The task: All entries below are to be set down again, identical to the source.

================

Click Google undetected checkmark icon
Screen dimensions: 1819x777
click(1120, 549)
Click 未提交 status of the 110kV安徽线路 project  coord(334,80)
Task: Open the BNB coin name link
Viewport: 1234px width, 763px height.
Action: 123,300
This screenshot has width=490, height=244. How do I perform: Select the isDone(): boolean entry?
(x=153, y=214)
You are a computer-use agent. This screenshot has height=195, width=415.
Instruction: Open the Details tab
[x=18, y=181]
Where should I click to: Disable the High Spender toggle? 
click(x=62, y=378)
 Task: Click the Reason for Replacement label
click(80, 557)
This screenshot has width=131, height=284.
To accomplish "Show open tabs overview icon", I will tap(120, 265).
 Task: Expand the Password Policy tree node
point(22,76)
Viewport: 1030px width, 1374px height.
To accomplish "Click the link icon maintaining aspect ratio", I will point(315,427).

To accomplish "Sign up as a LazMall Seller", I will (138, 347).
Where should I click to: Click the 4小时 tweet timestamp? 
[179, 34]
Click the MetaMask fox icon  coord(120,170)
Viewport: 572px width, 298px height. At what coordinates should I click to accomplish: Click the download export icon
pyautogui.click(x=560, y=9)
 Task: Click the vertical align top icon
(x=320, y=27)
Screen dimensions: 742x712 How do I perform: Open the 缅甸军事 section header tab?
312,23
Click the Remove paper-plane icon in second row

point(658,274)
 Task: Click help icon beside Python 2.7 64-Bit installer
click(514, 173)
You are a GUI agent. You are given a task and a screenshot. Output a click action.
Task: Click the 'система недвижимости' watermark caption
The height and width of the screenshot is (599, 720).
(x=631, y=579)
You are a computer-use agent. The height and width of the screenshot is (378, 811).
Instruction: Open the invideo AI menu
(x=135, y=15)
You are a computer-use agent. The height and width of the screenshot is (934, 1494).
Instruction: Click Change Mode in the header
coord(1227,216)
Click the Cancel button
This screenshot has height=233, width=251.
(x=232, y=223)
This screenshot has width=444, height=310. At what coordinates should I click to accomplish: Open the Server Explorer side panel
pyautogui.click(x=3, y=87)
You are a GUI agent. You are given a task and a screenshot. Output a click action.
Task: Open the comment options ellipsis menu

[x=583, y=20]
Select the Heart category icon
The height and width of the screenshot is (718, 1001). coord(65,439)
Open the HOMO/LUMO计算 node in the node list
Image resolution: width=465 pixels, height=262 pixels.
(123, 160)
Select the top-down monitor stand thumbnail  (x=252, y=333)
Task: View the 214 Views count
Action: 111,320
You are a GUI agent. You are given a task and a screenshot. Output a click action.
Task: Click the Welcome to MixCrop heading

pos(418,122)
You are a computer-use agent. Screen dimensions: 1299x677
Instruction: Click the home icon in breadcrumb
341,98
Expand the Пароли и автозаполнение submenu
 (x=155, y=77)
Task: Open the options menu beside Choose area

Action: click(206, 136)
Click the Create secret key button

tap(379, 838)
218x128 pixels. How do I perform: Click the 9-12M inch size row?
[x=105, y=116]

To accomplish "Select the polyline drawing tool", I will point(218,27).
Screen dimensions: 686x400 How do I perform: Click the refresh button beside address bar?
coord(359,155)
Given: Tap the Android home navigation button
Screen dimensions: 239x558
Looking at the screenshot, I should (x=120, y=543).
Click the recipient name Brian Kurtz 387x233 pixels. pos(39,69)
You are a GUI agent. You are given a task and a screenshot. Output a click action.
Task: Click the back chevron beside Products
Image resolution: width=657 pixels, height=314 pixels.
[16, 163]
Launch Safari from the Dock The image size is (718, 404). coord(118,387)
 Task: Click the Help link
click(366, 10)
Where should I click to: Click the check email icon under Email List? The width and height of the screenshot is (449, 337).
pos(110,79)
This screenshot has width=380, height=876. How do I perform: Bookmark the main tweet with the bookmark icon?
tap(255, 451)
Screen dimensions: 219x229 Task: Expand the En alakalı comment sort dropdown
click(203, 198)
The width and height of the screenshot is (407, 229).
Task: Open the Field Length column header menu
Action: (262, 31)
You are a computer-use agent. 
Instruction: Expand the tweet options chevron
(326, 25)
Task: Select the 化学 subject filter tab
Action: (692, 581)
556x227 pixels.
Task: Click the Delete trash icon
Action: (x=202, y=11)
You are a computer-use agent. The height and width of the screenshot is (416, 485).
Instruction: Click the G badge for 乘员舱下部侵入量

================

Output for this exercise:
Click Google undetected checkmark icon
Screen dimensions: 1819x777
click(1120, 549)
Click 未提交 status of the 110kV安徽线路 project  coord(334,80)
Task: Open the BNB coin name link
Viewport: 1234px width, 763px height.
Action: 123,300
This screenshot has width=490, height=244. How do I perform: Select the isDone(): boolean entry?
(x=153, y=214)
You are a computer-use agent. This screenshot has height=195, width=415.
Instruction: Open the Details tab
[x=18, y=181]
Where should I click to: Disable the High Spender toggle? 
click(x=62, y=378)
 Task: Click the Reason for Replacement label
click(80, 557)
This screenshot has width=131, height=284.
To accomplish "Show open tabs overview icon", I will tap(120, 265).
 Task: Expand the Password Policy tree node
point(22,76)
Viewport: 1030px width, 1374px height.
To accomplish "Click the link icon maintaining aspect ratio", I will point(315,427).

To accomplish "Sign up as a LazMall Seller", I will (138, 347).
Where should I click to: Click the 4小时 tweet timestamp? 
[179, 34]
Click the MetaMask fox icon  coord(120,170)
Viewport: 572px width, 298px height. At what coordinates should I click to accomplish: Click the download export icon
pyautogui.click(x=560, y=9)
 Task: Click the vertical align top icon
(x=320, y=27)
Screen dimensions: 742x712 How do I perform: Open the 缅甸军事 section header tab?
312,23
Click the Remove paper-plane icon in second row

point(658,274)
 Task: Click help icon beside Python 2.7 64-Bit installer
click(514, 173)
You are a GUI agent. You are given a task and a screenshot. Output a click action.
Task: Click the 'система недвижимости' watermark caption
The height and width of the screenshot is (599, 720).
(x=631, y=579)
You are a computer-use agent. The height and width of the screenshot is (378, 811).
Instruction: Open the invideo AI menu
(x=135, y=15)
You are a computer-use agent. The height and width of the screenshot is (934, 1494).
Instruction: Click Change Mode in the header
coord(1227,216)
Click the Cancel button
This screenshot has height=233, width=251.
(x=232, y=223)
This screenshot has width=444, height=310. At what coordinates should I click to accomplish: Open the Server Explorer side panel
pyautogui.click(x=3, y=87)
You are a GUI agent. You are given a task and a screenshot. Output a click action.
Task: Open the comment options ellipsis menu

[x=583, y=20]
Select the Heart category icon
The height and width of the screenshot is (718, 1001). coord(65,439)
Open the HOMO/LUMO计算 node in the node list
Image resolution: width=465 pixels, height=262 pixels.
(123, 160)
Select the top-down monitor stand thumbnail  (x=252, y=333)
Task: View the 214 Views count
Action: 111,320
You are a GUI agent. You are given a task and a screenshot. Output a click action.
Task: Click the Welcome to MixCrop heading

pos(418,122)
You are a computer-use agent. Screen dimensions: 1299x677
Instruction: Click the home icon in breadcrumb
341,98
Expand the Пароли и автозаполнение submenu
 (x=155, y=77)
Task: Open the options menu beside Choose area

Action: click(206, 136)
Click the Create secret key button

tap(379, 838)
218x128 pixels. How do I perform: Click the 9-12M inch size row?
[x=105, y=116]

To accomplish "Select the polyline drawing tool", I will point(218,27).
Screen dimensions: 686x400 How do I perform: Click the refresh button beside address bar?
coord(359,155)
Given: Tap the Android home navigation button
Screen dimensions: 239x558
Looking at the screenshot, I should (x=120, y=543).
Click the recipient name Brian Kurtz 387x233 pixels. pos(39,69)
You are a GUI agent. You are given a task and a screenshot. Output a click action.
Task: Click the back chevron beside Products
Image resolution: width=657 pixels, height=314 pixels.
[16, 163]
Launch Safari from the Dock The image size is (718, 404). coord(118,387)
 Task: Click the Help link
click(366, 10)
Where should I click to: Click the check email icon under Email List? The width and height of the screenshot is (449, 337).
pos(110,79)
This screenshot has width=380, height=876. How do I perform: Bookmark the main tweet with the bookmark icon?
tap(255, 451)
Screen dimensions: 219x229 Task: Expand the En alakalı comment sort dropdown
click(203, 198)
The width and height of the screenshot is (407, 229).
Task: Open the Field Length column header menu
Action: (262, 31)
You are a computer-use agent. 
Instruction: Expand the tweet options chevron
(326, 25)
Task: Select the 化学 subject filter tab
Action: (692, 581)
556x227 pixels.
Task: Click the Delete trash icon
Action: (x=202, y=11)
You are a computer-use agent. The height and width of the screenshot is (416, 485).
Instruction: Click the G badge for 乘员舱下部侵入量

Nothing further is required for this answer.